¿Por qué fracasan las reformas?

¿Por qué fracasan las reformas?

La reforma que contemplamos somete una Rama del Poder a la intervención soberana de las otras.

10 de agosto 2020 , 12:47 a. m.

La tozuda experiencia es contundente en constatar la ineptitud del acto legislativo como mecanismo de reforma constitucional para llevar a cabo la de la justicia. Ella muestra que, salvo una, todas las que se intentaron en los últimos veinte años zozobraron. Y que lo ocurrido con la única exitosa hace ver que el fracaso de todas ellas fue, a la postre, el mejor resultado para el pueblo colombiano y para la Constitución.

Hechos al canto: cuando el ministro Esguerra logró coronar la segunda tentativa de reforma propuesta por la administración Santos, el aporte del Congreso al proyecto original en deformaciones y añadidos espurios condujo a que la enmienda fuera considerada calamitosa. Probablemente los anales universales del despropósito y el esperpento no registran un episodio tal, en el que el Gobierno que promueve una constitución, a la mañana siguiente de ser aceptada empeñe toda su energía para impedirle la entrada en vigencia y conseguir su demolición. Siendo este disparate un imposible jurídico, para alcanzarlo fue imperativo recurrir a truculencias también inéditas, desde luego vedadas, cuyo curso y desenlace completaron un episodio infeliz de nuestra historia de burlas a la Constitución.

Si se abstraen los detalles grotescos, un episodio como este resulta ser no un accidente soslayable, sino una posibilidad implícita en el sistema. Es que los propósitos de reforma de la justicia que se discuten en las cámaras congregan ciertamente la participación de los órganos superiores de las ramas del poder con sus elevadas miras, pero asediadas por los apetitos, intereses particulares y secretas ambiciones de este o aquel partícipe en el trámite. Entonces, la discusión pública de lo plausible encubre el nivel subterráneo de los trapicheos tras bambalinas entre parlamentarios particularmente interesados y magistrados particularmente intrigantes y desenvueltos. Al final, las propuestas iniciales terminan consagradas en versión deforme y acompañadas de suplementos perversos.

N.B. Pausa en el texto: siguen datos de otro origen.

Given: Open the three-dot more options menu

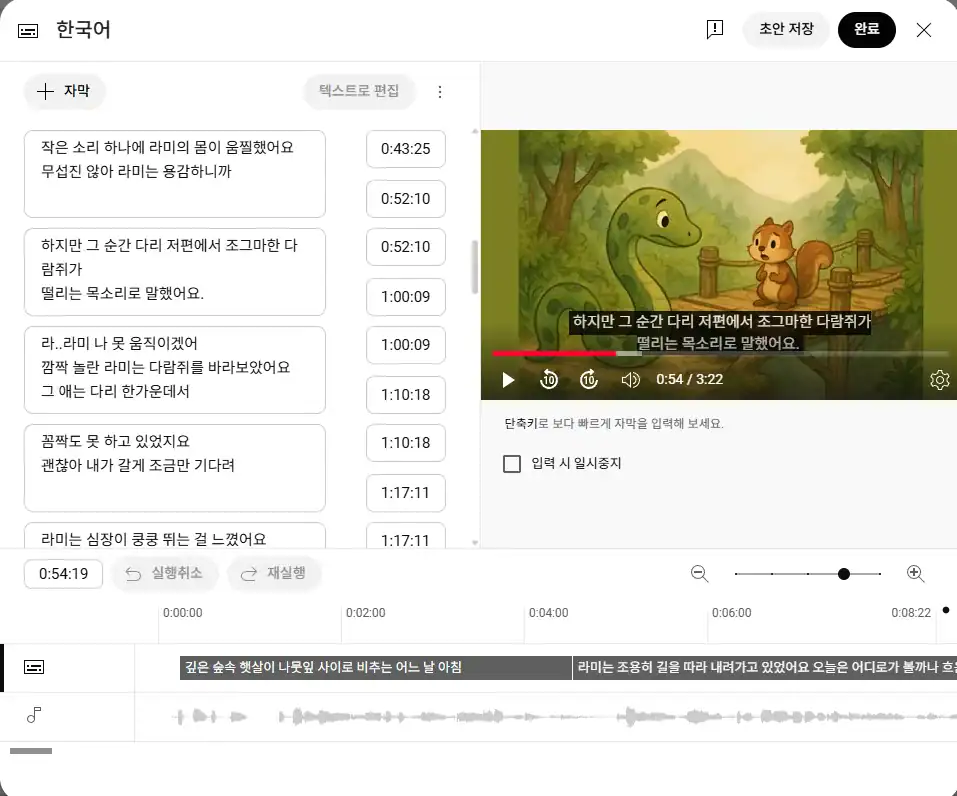Looking at the screenshot, I should [x=440, y=92].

El sorprendente espectáculo consuena con el hecho de que el tipo de reforma que contemplamos somete una rama del poder a la intervención soberana de las otras. En el plano doctrinario, esa modalidad de cambio constitucional por acto legislativo, es decir, por la voluntad del Congreso aunada a la del Gobierno, resulta ser un despropósito. Las tres ramas son iguales en jerarquía y en su fuente. A todas las crea la Constitución, y es ella quien dota a cada una de su patrimonio competencial, así como de su conformación y estructura, en régimen de autonomía e independencia recíprocas. Nótese que en ese esquema, admitir que los poderes políticamente activos dispongan a su albedrío del ser orgánico y funcional del poder políticamente inerte implica dejar huérfano de protección a este frente a la potencia de aquellos, lo que es tanto como decir que la función de garantizar el cumplimiento del sistema jurídico que es connatural al poder judicial deviene endeble y, además, superable por los otros dos poderes que tendrían la capacidad de reconfigurarlo.

La inconveniencia se agrava cuando se observa que el esquema formal no es el que se desarrolla en los hechos, pues los órganos superiores de la justicia, extraños jurídicamente a la producción del acto legislativo, asumen de todos modos un papel extraoficial en la sombra, resultado de que tanto parlamentarios como miembros del Ejecutivo, en cuanto individuos, finalmente son sujetos eventuales de la jurisdicción, lo que se traduce para ellos en la invitación a asumir con simpatía las exigencias de la magistratura. La realidad, entonces, modifica el esquema formal para empeorarlo, al convertir el proceso de producción de normas constitucionales en mercado de negociados que se cumplen sigilosamente en la opacidad.

He ahí por qué fracasa el escenario del acto legislativo en el plano de los buenos resultados muchas veces, y otras, en el de los resultados simplemente.